To do ▸
Carry on the forum thread about throwing LED light over a long distance, starting right after its last sentence.

No offence to Retrotechie, but what he wrote is all pretty much wrong. To maintain most of the light in a 2 degree total angle, you need both a small LED (low lumens) and a big reflector. To get a lot of lumens, you need a bunch of these, or as discussed before one super huge optic. The closest off the shelf optic is about a 6" round compound optic (LEDIL I believe) that matches with an XHP35. This may give you 300-500 lumens hitting that reflector ... may!


I don't know how wide your parking lot is, but for 10 cars, you don't cut the asphalt. You could of course go around, but there also machines for boring underneath for conduit for just such situations.


----------



## stasikdz (Jul 18, 2020)

one thing is clear is that this task is not as simple as it seemed at first.
I'll do the following: I ordered a 180W LED, and a 300mm (almost 12 inch) fresnel lens with a 120mm focal length, let's see what comes together. If the result is not satisfactory then I will have to talk to the owner from whom I can take the electricity, put the electricity meter, pull the cable (~200m) and put the Led light on the remote.

Source material ▸
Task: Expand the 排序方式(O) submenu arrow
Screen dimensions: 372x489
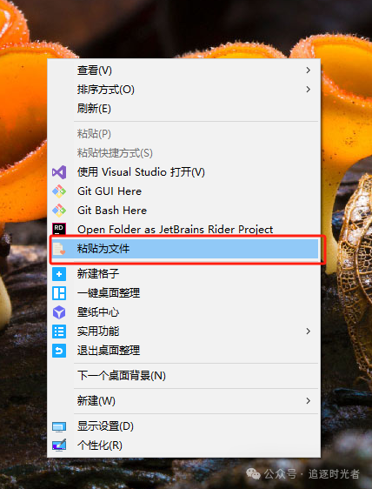Action: click(309, 90)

Output of the exercise ▸
Thanks for the suggestions.


----------



## arek98 (Jul 18, 2020)

RetroTechie said:


> Nonsense. Question this thread started with, is the kind of job every "thrower" style flashlight is designed for. Or perhaps some fixtures as used to illuminate the outside of buildings. Just have a look at those things, and you'll find that for a tight beam (read: parallel = non-diverting rays of light), you will need:



I guess you didn't get to the point where OP said 50W of light in that 1.5 degree beam (he wrote 50x50cm from 20m but this is what it is). Point me to a thrower that can do this and is smaller than satellite antenna, please, I would like to buy one.

Edit: Assuming 5000lm output (that's about 50W on LED assuming good efficiency - don't know how much on target) it means about 9,275,000cd!



RetroTechie said:


> light source can be approximated as a point source



No, it cannot be. LED is far to big to be approximated as point source when considering smallish reflectors, maybe if you plan using few meters in diameter reflector.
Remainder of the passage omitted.